Votre travail:
#1 Pour chacune des affirmations suivantes sur le script R de PLS-DA sur les clones, répondez par oui ou par non selon qu'elle concorde avec le script, et citez les mots exacts qui tranchent : (a) le script charge la bibliothèque mixOmics ; (b) la variable class est tirée du neuvième caractère des noms de lignes ; (c) la graine du tirage aléatoire est fixée à 1.
#2 Prolongez le script R de PLS-DA sur les clones en reprenant après sa dernière ligne.

Extrait à lire:
▬▬▬▬▬▬
Script_R_2020/Sauvegarde/PLSDA_clones_comme_Martin old.R

library(MASS)
# library(mixOmics)
library(FactoMineR)
library(signal)
library(plyr)
library(caret)
library(dplyr)
library(prospectr)
library(sampling)
library(rnirs)

rm(list = ls())

source('Script_R_2020/adj_asd.R')
source('Script_R_2020/SIGNE_load.R')
# source('C:/Users/No?mie/Desktop/SFE/Script_R/SIGNE_maha.R')
source('Script_R_2020/SIGNE_maha0.R')
source("Script_R_2020/sp2dfclo.R")

# Choix de la fixation du tirage aleatoire (pour comparaison, rend les repetitions inutiles)
#set.seed(1)

# brb3="~/Documents/NICOLAS/Stage de fin annee au Grau du roi/globalmatrixN1"
brb3="C:/Users/avitvale/Documents/Test/globalmatrix"
load(file=brb3)
globalmatrixN1=globalmatrix


# Data Filter


# iok=substr(rownames(globalmatrixN1),1,9) %in% dates
sp=globalmatrixN1 #[iok,]

#aC= substr(rownames(sp),1,4)=="2017"
#sp =sp[(aC==TRUE),]

## Creation de la matrice de classes
# class=as.factor(substr(rownames(sp),11,13))
class=as.factor(substr(rownames(sp),9,9))
classclo=as.factor(substr(rownames(sp),11,13))

## Variable qui mesure le nombre de classes
c=length(levels(class))
cclo=length(levels(classclo))






# Création des jeux de calibration/ validation
# On créé un facteur datclone qui groupe un clone à 1 date
datclone=substr(rownames(sp),1,13)
ndc=length(unique(datclone))
# On créé un facteur souche qui groupe les 6 spectres de chaque souche
numsp=as.numeric(substr(rownames(sp),15,16))
souche=cut(numsp, breaks = c(0,6,12,18),labels=c("s1","s2","s3"))  # paste(datclone,cut(numsp, breaks = c(0,6,12,18),labels=c("s1","s2","s3")))

sp=sp2dfclo(sp,class,classclo)
sp=cbind(sp,datclone,souche)   # mutate(sp,datclone=substr(titre,1,13), souche=substr(souche,15,16))

##Mais... On se sert pas du y ajouté dans le data.frame plus tard, je crois. Bizarre.
▬▬▬▬▬▬
Enregistrements fournis:
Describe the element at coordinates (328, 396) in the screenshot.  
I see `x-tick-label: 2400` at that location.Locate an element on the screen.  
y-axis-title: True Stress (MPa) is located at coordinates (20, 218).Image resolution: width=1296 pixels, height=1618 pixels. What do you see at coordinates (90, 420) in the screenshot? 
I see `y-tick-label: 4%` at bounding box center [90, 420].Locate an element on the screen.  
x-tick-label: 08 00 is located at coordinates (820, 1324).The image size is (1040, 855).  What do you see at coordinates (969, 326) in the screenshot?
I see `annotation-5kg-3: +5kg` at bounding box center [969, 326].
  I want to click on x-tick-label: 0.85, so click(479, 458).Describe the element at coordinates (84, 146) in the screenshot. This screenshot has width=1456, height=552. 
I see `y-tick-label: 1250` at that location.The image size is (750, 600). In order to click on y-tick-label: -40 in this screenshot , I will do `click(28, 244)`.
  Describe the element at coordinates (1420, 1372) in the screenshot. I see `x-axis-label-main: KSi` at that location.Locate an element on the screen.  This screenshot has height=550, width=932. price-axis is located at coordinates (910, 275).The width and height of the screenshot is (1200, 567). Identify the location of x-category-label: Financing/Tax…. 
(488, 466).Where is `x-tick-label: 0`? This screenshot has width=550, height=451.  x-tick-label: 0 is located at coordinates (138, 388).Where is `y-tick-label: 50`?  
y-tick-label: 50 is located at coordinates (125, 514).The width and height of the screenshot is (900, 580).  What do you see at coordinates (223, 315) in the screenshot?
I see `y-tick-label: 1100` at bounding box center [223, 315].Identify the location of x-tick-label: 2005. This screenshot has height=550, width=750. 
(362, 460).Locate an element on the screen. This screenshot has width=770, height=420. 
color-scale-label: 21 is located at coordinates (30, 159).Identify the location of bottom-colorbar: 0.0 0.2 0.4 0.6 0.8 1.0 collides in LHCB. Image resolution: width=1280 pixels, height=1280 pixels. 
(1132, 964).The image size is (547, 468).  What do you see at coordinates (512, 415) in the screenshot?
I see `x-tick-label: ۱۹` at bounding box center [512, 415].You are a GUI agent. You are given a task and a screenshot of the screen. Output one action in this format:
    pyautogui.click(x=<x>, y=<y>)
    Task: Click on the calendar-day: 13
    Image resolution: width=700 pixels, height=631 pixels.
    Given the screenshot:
▬▬▬▬▬▬
Réponses par numéro:
#1
(a) Non : « # library(mixOmics) »
(b) Oui : « class=as.factor(substr(rownames(sp),9,9)) »
(c) Non : « #set.seed(1) »

#2
# Le tirage sera fait plus loin dans la boucle
### FIXATION DES PARAMETRES UTILISES:
## Nombre de repetitions de la boucle de PLSDA:
repet= 2
## Parametres du Savitsky-Golay (p=degre du polynome, n= taille de la fenetre, m=ordre de derivation)
p=2
n=11
m=1
## Nombre de VL max autorisees
ncmax=25
## Nombre de groupes de CV
k=2

## PLSDA ##

### Pretraitements
## Ajustement des sauts de detecteurs (Montpellier: sauts ?? 1000 (651 eme l.o.) et 1800 (1451))
#sp_pre=adj_asd(sp$x,c(602,1402))
sp_pre=sp$x

## Reduction des variables (extremites bruitees)
# sp=sp[,seq(51,ncol(sp)-30,1)]
## Coupure du spectre a 1000nm
#spx=sp[,seq(+1,601,1)]
#matplot(t(spx),pch = ".",xlab = "Longueurs d'ondes (nm)", ylab = "Transflectance")
## SNV
sp_pre=t(scale(t(sp_pre)))

## Derivation Savitsky Golay
sp$x=savitzkyGolay(sp_pre, m = m, p = p, w = n)





perok_finalm0=matrix(nrow = repet, ncol = ncmax)
perok_finalm=matrix(nrow = repet, ncol = ncmax)
perok_final=matrix(nrow = repet, ncol = ncmax)

perok_finalm0clo=matrix(nrow = repet, ncol = ncmax)
perok_finalmclo=matrix(nrow = repet, ncol = ncmax)
perok_finalmC=matrix(nrow = repet, ncol = ncmax)
perok_finalmG=matrix(nrow = repet, ncol = ncmax)
perok_finalmS=matrix(nrow = repet, ncol = ncmax)
perok_finalclo=matrix(nrow = repet, ncol = ncmax)

###s?paration validation calibration PLSDA###
#set.seed(1) # fixe le tirage aleatoire
for(j in 1:repet) {

  # On selectionne le jeu de validation de manière à ce que tous les datclone soient représentés et 1 souche sur les 3 tirée random
  m=mstage(sp,stage=list("cluster","cluster"), varnames=list("datclone","souche"),size=list(ndc,rep(1,ndc)))
  spval=getdata(sp,m)[[2]]
  #
  idval=which(rownames(sp)  %in%  rownames(spval))
  idvalC=which((rownames(sp)  %in%  rownames(spval)) & sp$y1=="C")
  idvalG=which((rownames(sp)  %in%  rownames(spval)) & sp$y1=="G")
  idvalS=which((rownames(sp)  %in%  rownames(spval)) & sp$y1=="S")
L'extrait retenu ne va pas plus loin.